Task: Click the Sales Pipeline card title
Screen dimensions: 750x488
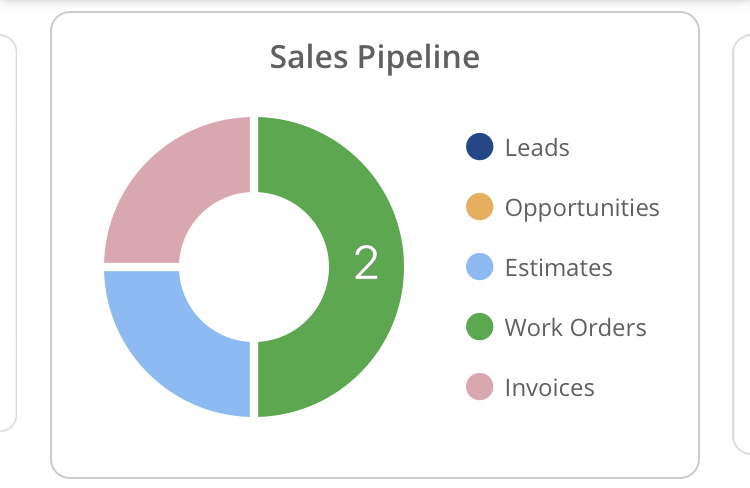Action: [x=374, y=57]
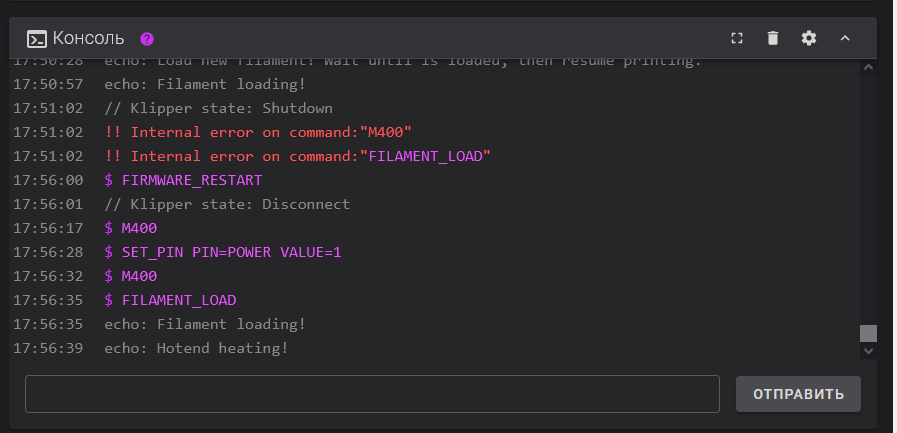Click "M400" in the internal error line

386,132
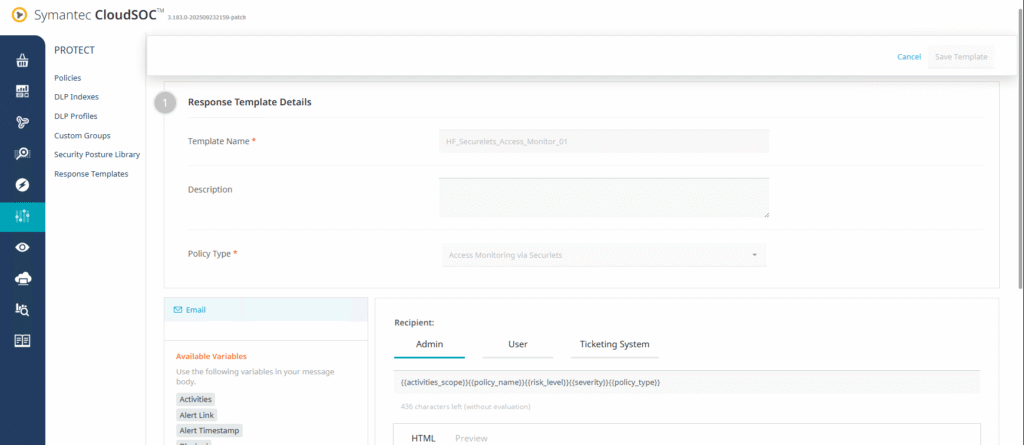Open the Store basket icon in sidebar

click(22, 61)
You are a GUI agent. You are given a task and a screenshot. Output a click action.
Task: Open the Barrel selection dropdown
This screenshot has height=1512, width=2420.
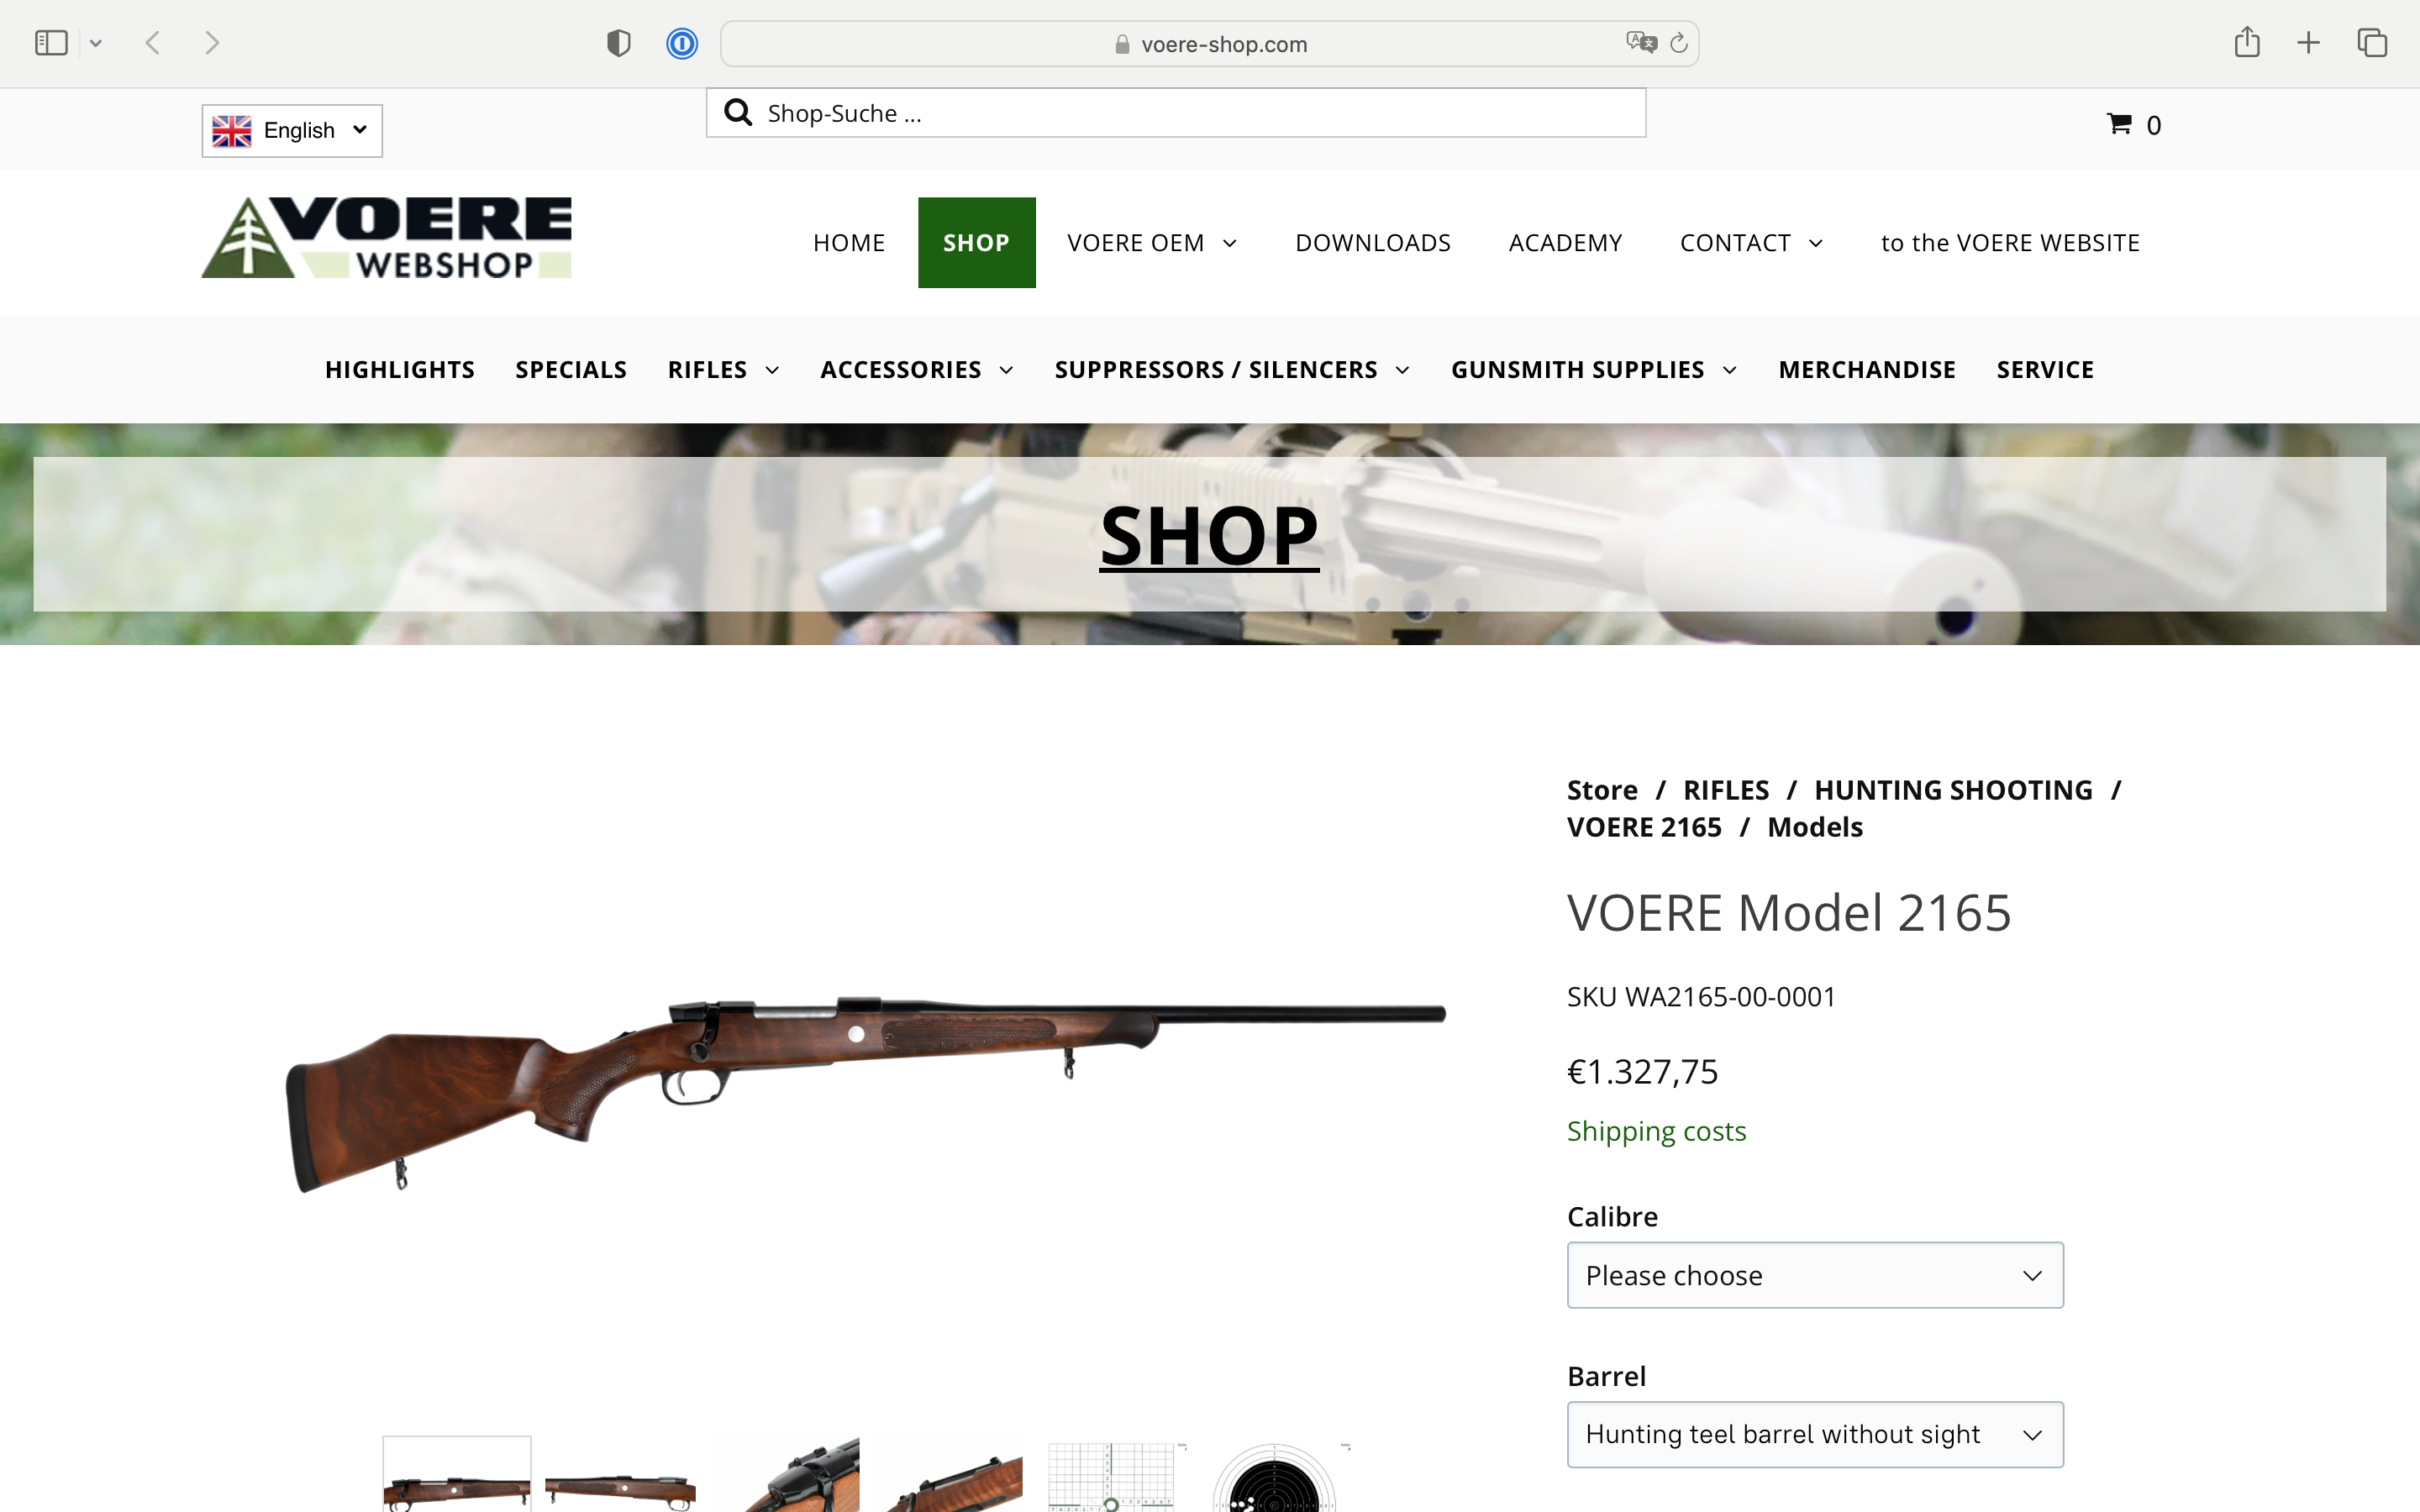coord(1814,1434)
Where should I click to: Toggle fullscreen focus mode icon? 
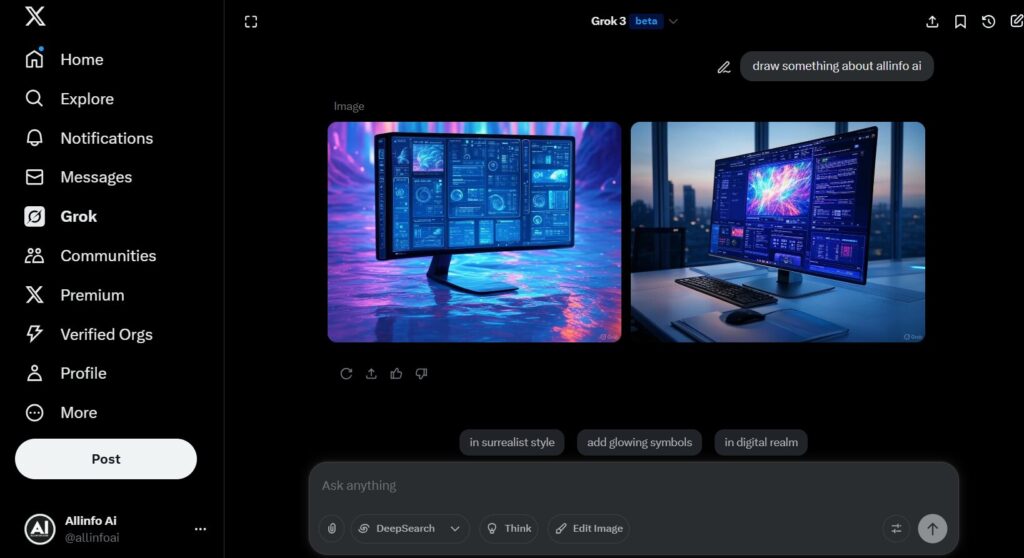tap(251, 21)
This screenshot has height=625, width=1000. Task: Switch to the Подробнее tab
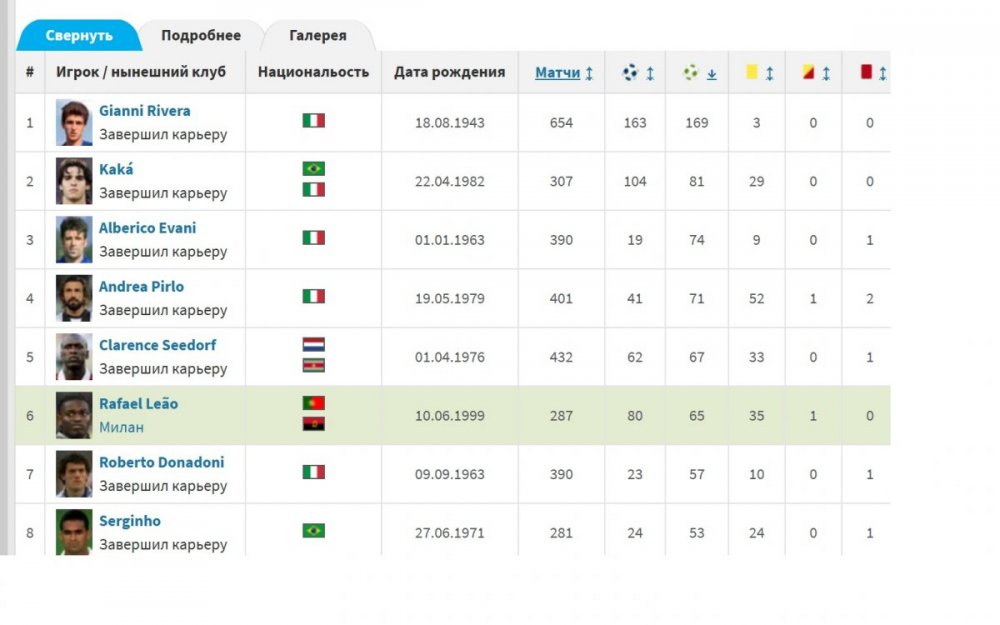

• [TASK ITEM] Reproduce the material above exactly, but only from the line with "Where should I" through its last line, leaving pictures out.

• [RESPONSE TO THIS TASK]
Where should I click to: Toggle fullscreen focus mode icon? 
tap(251, 21)
This screenshot has height=625, width=1000. Task: Switch to the Подробнее tab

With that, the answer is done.